Semin Oncol. 2003 Apr;30(2):282-5. doi: 10.1053/sonc.2003.50080.
Despite effectiveness of standard chemotherapy regimens, complete responses are infrequent in Waldenstrom's macroglobulinemia (WM) and there are no cures. Since WM shares certain biological and clinical features with myeloma, including responsiveness to alkylating agents, evaluation of high-dose therapy (HDT) with transplant, which is effective in myeloma, is an obvious next step in an effort to achieve high response rates and improve survival. Due to the indolent nature of the disease and older patients with comorbidities, such evaluations have been infrequent in the past. We have evaluated the safety and efficacy of high-dose melphalan with peripheral blood stem cell (PBSC) support in eight patients between the ages of 45 and 69 years with WM. Adequate numbers of stem cells were collected in six patients; however, two patients with more extensive prior fludarabine therapy failed to collect adequate cells and required a second attempt at stem cell collection. Seven patients were treated with melphalan 200 mg/m(2), including two patients who received tandem transplants; one patient received melphalan 140 mg/m(2) with total body irradiation (TBI). There was no treatment-related mortality and toxicities were manageable. Recovery of bone marrow after transplant was prompt except in one patient with extensive prior use of fludarabine. All the eight patients achieved at least partial response (PR), including one complete response (CR). Five patients are alive and with out relapse (77+ to 6+ months post-transplant).

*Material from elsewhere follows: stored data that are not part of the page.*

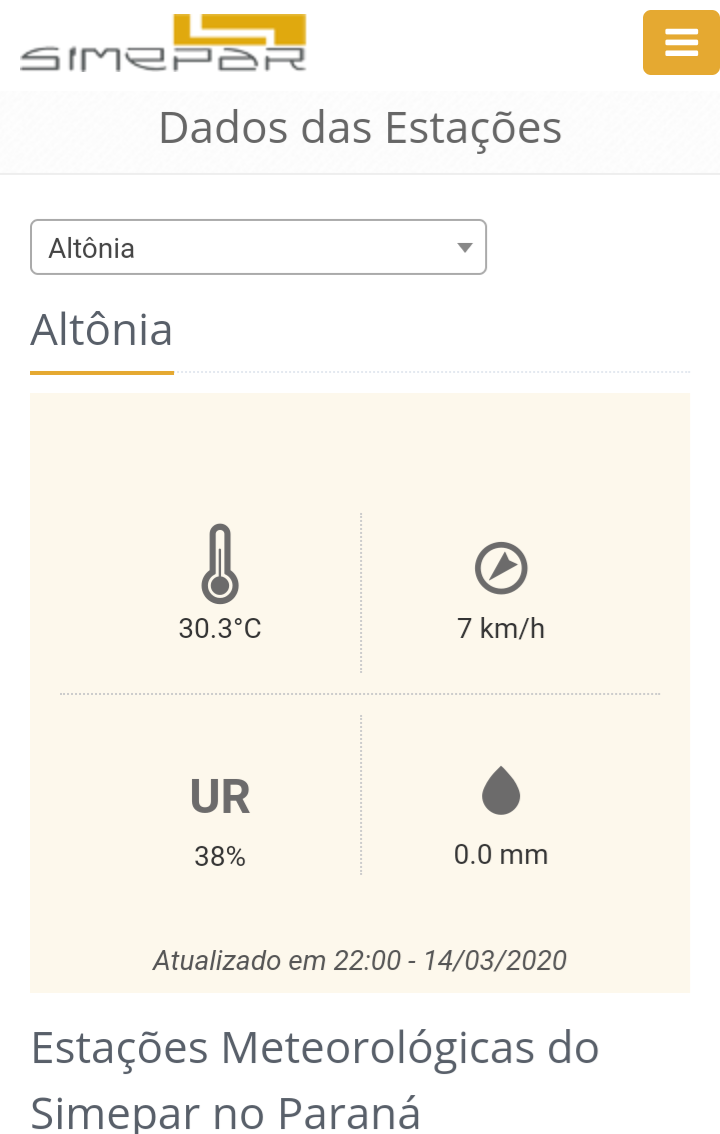Expand the Altônia station dropdown arrow
This screenshot has height=1134, width=720.
(x=465, y=247)
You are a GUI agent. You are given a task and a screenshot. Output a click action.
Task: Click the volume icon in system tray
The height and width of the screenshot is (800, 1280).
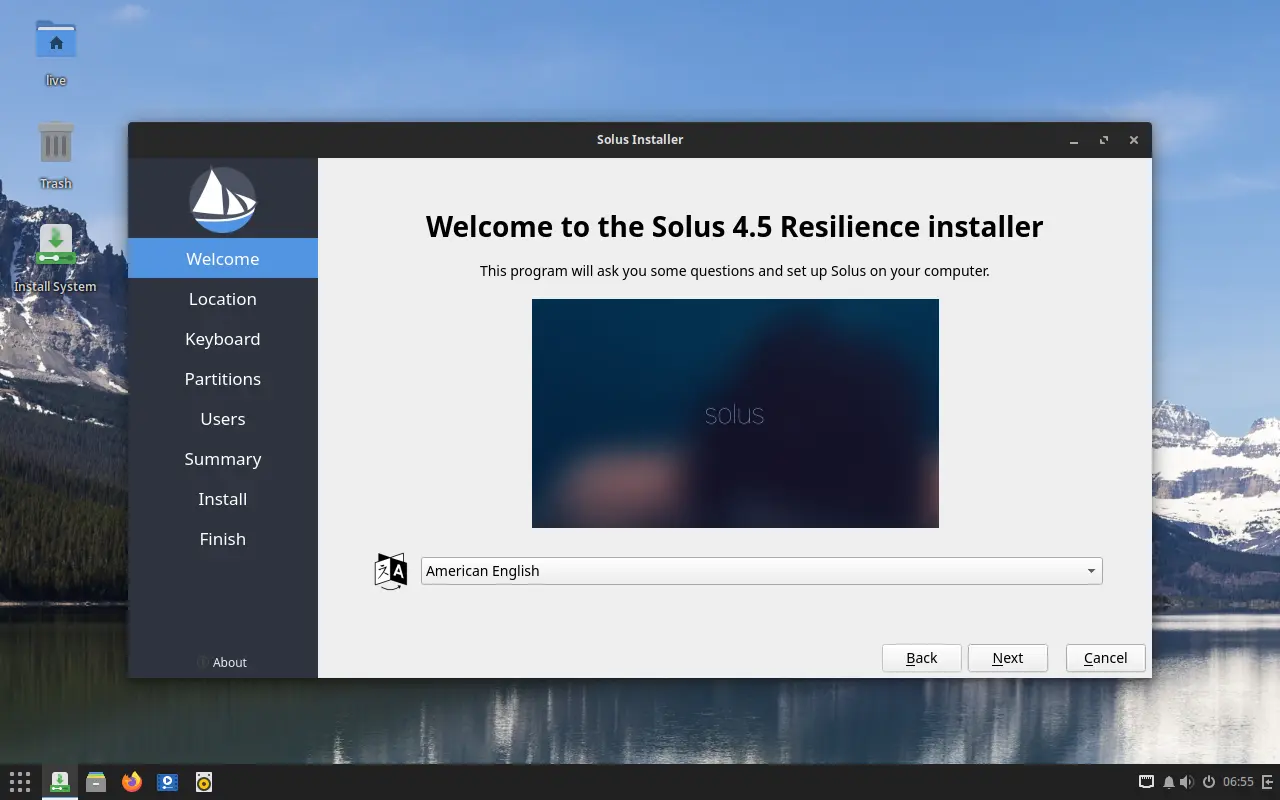pos(1186,782)
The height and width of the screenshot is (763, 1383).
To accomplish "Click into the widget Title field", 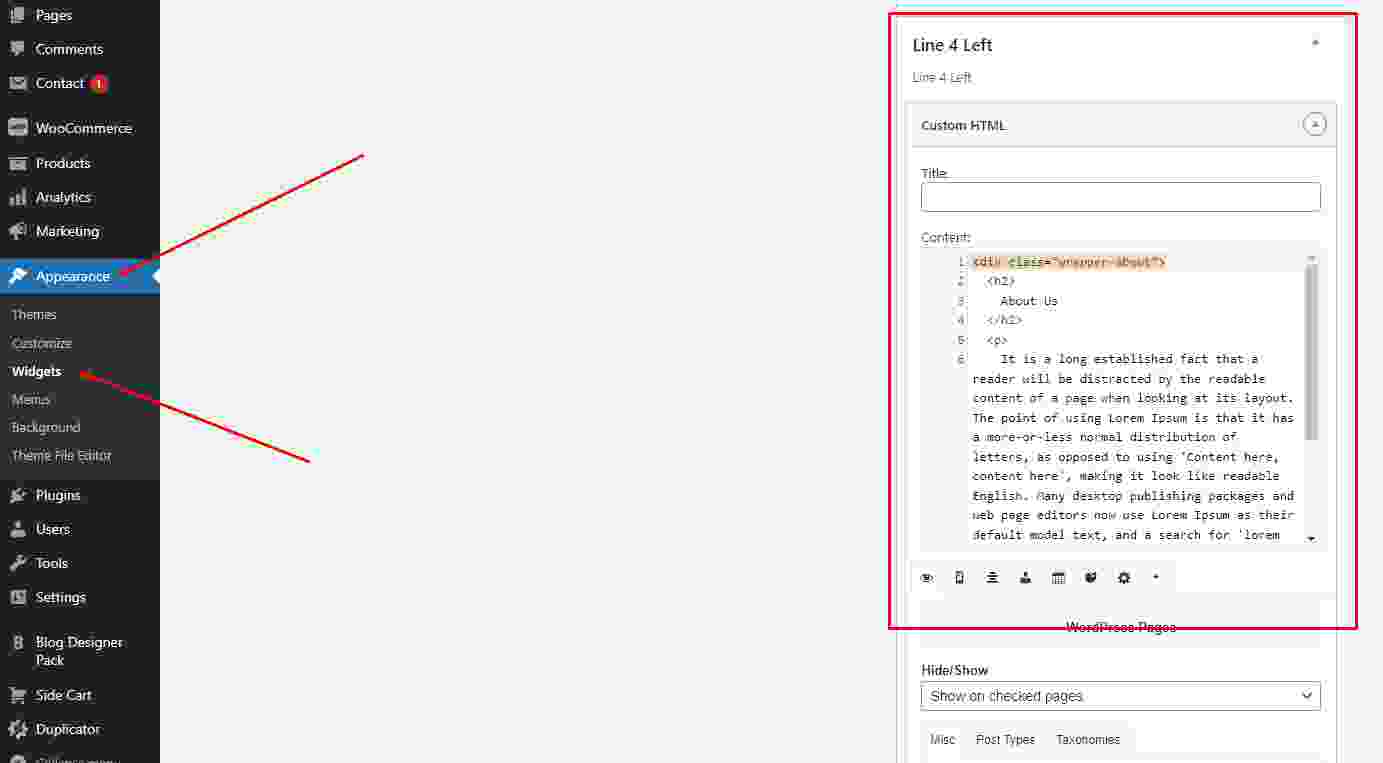I will click(1120, 197).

Other investigators have reported similar experience suggesting safety and efficacy of HDT in WM. However, therapy with purine analogues leads to stem cell damage with decreased ability to collect adequate numbers of stem cells. This suggests that the PBSCs should preferably be procured prior to extensive use of purine analogues. Future strategies in WM will include a plan to evaluate the role of HDT along with biological agents, role of purging using rituximab, post-HDT maintenance strategies (including immunotherapy), and evaluation of nonmyeloablative regimens containing fludarabine to achieve higher response rates and improve survival.

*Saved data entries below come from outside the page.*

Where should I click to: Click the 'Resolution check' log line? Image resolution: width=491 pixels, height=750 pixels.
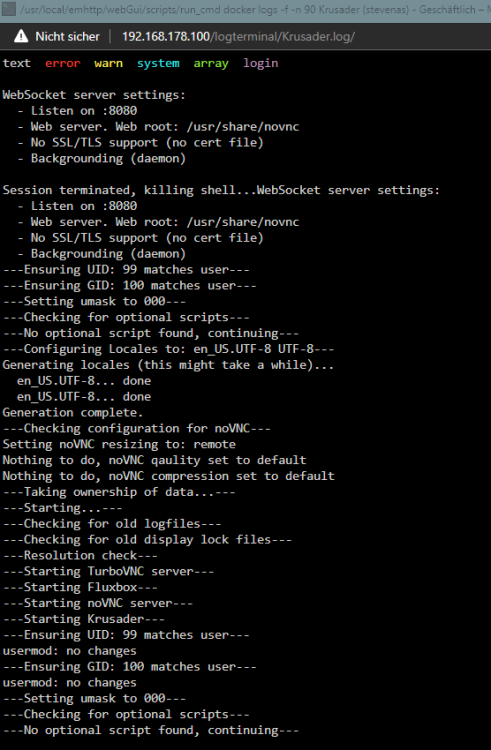click(80, 555)
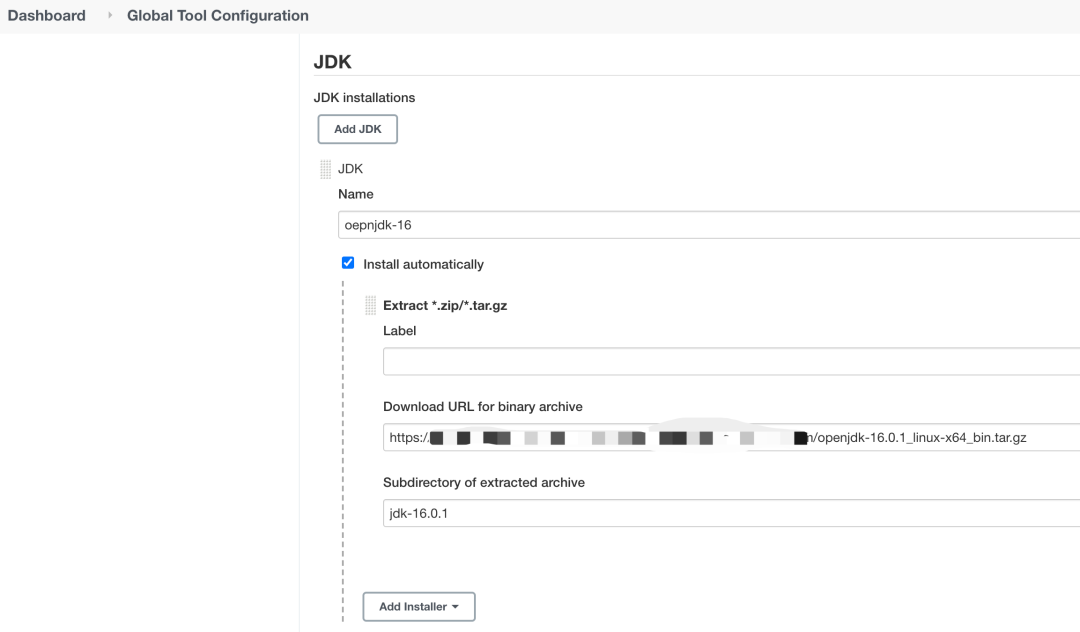Grab the Extract *.zip/*.tar.gz drag handle
Viewport: 1080px width, 632px height.
click(370, 306)
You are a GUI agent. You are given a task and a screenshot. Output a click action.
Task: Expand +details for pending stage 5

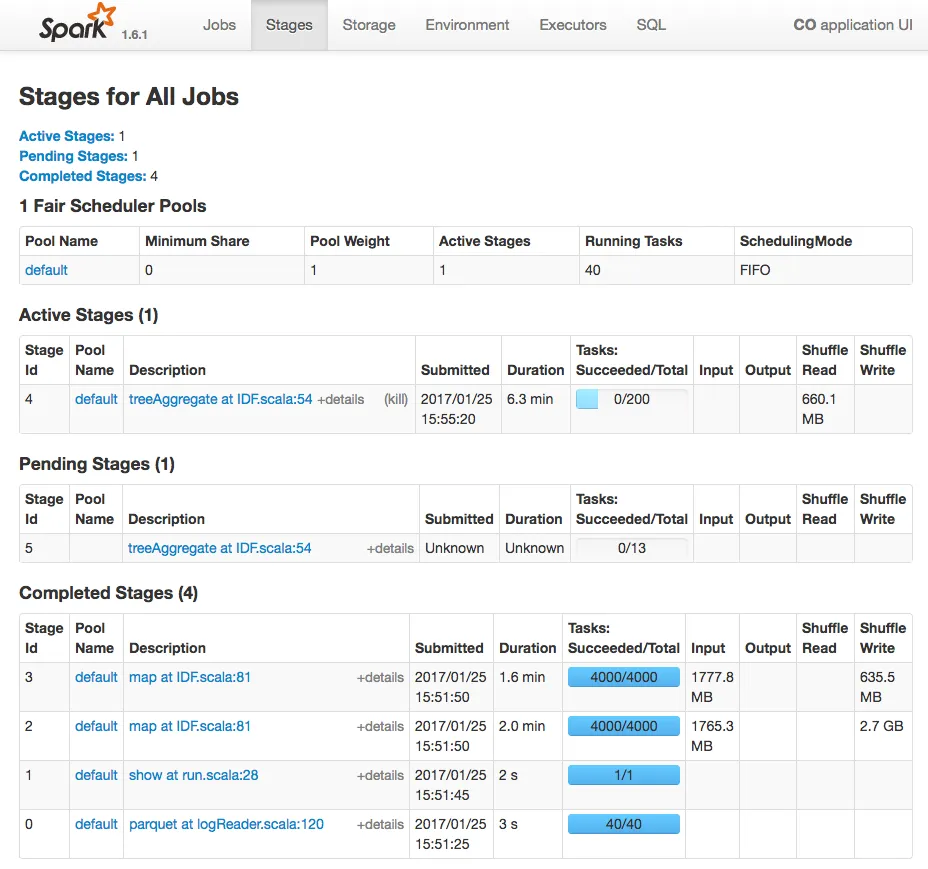(390, 548)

尽管标准化疗方案有一定疗效,但在华氏巨球蛋白血症(WM)中完全缓解并不常见,且无法治愈。由于WM与骨髓瘤具有某些生物学和临床特征,包括对烷化剂有反应,因此评估对骨髓瘤有效的高剂量治疗(HDT)联合移植是实现高缓解率和改善生存的下一步明显举措。由于该疾病进展缓慢且患者多为老年合并症患者,过去此类评估并不常见。我们评估了大剂量美法仑联合外周血干细胞(PBSC)支持对8例年龄在45至69岁的WM患者的安全性和疗效。6例患者收集到了足够数量的干细胞;然而,2例先前接受过更广泛氟达拉滨治疗的患者未能收集到足够的细胞,需要再次尝试收集干细胞。7例患者接受了200 mg/m²的美法仑治疗,其中2例患者接受了串联移植;1例患者接受了140 mg/m²的美法仑联合全身照射(TBI)。没有与治疗相关的死亡,毒性反应可控。除1例先前广泛使用氟达拉滨的患者外,移植后骨髓恢复迅速。所有8例患者均至少达到部分缓解(PR),其中1例完全缓解(CR)。5例患者存活且未复发(移植后77 +至6 +个月)。其他研究者也报告了类似的经验,提示HDT在WM中具有安全性和疗效。然而,嘌呤类似物治疗会导致干细胞损伤,收集足够数量干细胞的能力下降。这表明最好在广泛使用嘌呤类似物之前采集PBSC。WM未来的策略将包括评估HDT与生物制剂联合的作用、使用利妥昔单抗清除的作用、HDT后维持策略(包括免疫治疗),以及评估含氟达拉滨的非清髓方案以实现更高的缓解率和改善生存。